In his Rome speech, Justice Alito did not refer explicitly to that case, but his definition of religious liberty underscored and explained the court’s remarkable departure. Religious liberty must mean more than simply “freedom of worship,” he said. “Freedom of worship means freedom to do these things that you like to do in the privacy of your home, or in your church or your synagogue or your mosque or your temple. But when you step outside into the public square, in the light of day, you had better behave yourself like a good secular citizen.” And he added, “That’s the problem that we face.”
If that is a problem, it’s one that Justice Alito has solved for himself. His religion does not reside in the quiet recesses of his home or chambers. His is religion on the march. And that’s the problem the rest of us face now.
Be very afraid where the extremist majority on the Court want to take the nation. Do NOT expect similar deference to other religious tradions. Only far right "Christians" enjoy "religious freedom" with this group of zealots.
1 comment:
"Alito's mindset is akin to that who over the centuries caused Christianity to inflict all kinds of evils ranging from genocide against Native Americans to imposing Christianity across vast portions of the world. Those who opposed this militant Christianity were marginalized or, more often killed and eliminated."
Pause for breath, Mr. Hamar. You are sounding like a Trumper, but for the other side. I am not going to contest the misery you endured as a young man and Roman Catholic about your deep and undeniable gay longings. As an Episcopalian, I can to an extent identify. AND I agree that later missionary tactics were often something Jesus would have held his nose over. BUT you are making egregious generalizations here. Is Desmond Tutu, a hero of anti-apartheidt resistance AND a defender of LGBT people, an demonstration of an African terrorized or abused into groveling Christian belief?

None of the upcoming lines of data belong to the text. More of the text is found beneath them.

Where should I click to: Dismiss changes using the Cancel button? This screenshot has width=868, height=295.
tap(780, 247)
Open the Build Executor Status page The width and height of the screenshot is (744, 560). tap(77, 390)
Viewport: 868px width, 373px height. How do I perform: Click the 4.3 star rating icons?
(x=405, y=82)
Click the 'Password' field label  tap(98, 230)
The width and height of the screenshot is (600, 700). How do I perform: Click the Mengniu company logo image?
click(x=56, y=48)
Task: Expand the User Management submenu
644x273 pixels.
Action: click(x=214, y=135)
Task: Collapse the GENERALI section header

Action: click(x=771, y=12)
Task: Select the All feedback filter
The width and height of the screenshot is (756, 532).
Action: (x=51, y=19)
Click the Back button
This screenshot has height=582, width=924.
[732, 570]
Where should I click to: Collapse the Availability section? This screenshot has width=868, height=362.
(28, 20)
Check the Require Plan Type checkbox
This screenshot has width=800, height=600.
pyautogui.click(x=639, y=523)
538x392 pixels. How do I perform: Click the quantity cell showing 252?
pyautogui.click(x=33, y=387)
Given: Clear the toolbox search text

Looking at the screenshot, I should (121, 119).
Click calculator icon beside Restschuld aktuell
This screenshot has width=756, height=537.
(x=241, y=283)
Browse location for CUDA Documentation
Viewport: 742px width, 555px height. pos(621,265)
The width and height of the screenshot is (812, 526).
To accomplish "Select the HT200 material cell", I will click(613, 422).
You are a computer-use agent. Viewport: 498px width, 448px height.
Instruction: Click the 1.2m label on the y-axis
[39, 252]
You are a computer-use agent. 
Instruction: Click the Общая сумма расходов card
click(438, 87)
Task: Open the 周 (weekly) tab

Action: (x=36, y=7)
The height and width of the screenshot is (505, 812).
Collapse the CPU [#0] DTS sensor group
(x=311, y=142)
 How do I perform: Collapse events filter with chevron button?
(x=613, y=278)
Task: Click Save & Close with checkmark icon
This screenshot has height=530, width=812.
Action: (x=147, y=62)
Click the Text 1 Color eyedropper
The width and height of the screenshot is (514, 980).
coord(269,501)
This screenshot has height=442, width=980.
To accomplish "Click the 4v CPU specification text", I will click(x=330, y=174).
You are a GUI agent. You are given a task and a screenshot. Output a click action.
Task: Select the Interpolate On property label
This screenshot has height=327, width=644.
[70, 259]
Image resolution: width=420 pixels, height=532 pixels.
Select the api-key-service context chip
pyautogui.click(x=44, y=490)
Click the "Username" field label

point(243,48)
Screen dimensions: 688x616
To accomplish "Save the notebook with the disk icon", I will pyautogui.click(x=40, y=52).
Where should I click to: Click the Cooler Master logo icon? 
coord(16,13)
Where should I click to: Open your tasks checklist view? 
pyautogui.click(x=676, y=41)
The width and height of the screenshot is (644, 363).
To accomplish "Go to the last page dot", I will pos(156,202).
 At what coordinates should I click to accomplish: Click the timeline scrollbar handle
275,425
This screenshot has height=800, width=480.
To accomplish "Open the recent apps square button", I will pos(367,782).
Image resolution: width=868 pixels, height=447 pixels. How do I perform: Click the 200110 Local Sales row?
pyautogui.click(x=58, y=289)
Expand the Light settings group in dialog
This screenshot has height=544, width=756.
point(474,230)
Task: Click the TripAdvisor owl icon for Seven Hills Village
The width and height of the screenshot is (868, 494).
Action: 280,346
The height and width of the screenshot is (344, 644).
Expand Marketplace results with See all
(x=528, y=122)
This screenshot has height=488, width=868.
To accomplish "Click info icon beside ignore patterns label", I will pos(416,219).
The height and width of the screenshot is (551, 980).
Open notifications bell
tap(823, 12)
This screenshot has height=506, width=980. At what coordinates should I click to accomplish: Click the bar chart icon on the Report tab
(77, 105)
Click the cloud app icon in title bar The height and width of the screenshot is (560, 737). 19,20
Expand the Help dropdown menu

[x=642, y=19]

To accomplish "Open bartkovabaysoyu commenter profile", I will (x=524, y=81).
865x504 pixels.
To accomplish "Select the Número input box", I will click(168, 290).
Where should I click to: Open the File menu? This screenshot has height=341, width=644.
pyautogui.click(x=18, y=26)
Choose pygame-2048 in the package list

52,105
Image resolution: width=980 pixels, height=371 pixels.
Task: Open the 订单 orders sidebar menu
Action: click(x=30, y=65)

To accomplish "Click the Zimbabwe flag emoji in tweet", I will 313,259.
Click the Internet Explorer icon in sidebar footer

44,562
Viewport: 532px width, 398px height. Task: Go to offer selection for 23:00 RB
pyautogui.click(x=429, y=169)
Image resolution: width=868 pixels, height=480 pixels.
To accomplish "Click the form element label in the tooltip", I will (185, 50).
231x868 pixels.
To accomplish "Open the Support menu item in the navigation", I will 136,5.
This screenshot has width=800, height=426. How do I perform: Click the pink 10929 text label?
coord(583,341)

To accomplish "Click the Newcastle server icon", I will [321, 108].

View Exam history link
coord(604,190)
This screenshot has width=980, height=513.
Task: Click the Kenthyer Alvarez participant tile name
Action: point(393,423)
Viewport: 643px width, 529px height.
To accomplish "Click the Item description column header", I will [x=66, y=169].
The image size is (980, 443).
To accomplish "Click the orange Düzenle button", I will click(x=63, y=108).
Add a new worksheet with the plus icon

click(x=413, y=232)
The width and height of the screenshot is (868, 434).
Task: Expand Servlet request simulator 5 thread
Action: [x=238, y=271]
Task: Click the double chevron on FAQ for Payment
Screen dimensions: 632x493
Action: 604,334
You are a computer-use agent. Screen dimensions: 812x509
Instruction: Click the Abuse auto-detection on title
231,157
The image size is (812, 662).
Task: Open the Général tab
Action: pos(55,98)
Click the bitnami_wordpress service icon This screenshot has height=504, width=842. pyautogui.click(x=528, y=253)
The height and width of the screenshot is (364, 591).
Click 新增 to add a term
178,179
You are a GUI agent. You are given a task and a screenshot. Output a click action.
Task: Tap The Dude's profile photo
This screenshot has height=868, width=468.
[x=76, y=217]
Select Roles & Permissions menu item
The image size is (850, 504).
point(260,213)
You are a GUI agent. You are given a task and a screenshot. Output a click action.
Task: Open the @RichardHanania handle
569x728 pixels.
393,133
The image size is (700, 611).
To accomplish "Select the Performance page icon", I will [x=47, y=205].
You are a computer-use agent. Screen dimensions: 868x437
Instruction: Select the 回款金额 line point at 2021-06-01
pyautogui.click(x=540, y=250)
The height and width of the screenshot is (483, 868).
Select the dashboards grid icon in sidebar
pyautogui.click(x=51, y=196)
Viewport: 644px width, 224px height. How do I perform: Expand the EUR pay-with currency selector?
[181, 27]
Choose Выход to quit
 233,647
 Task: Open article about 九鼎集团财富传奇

Did Martin LUther King, Jr., grow up brow-beaten into the faith that led him to change a nation? You know as well as I do that there were heroic and unselfish men and women in the churches as well as bigots and bullies. You don't do our cause any good by adopting the scorched-earth tactics of Trump & Co.
Alito, I admit, is a nauseating pill to swallow.
And thank you for the enormous effort it must cost you to put together these postings day in and day out, month after month and year after year. Amazing.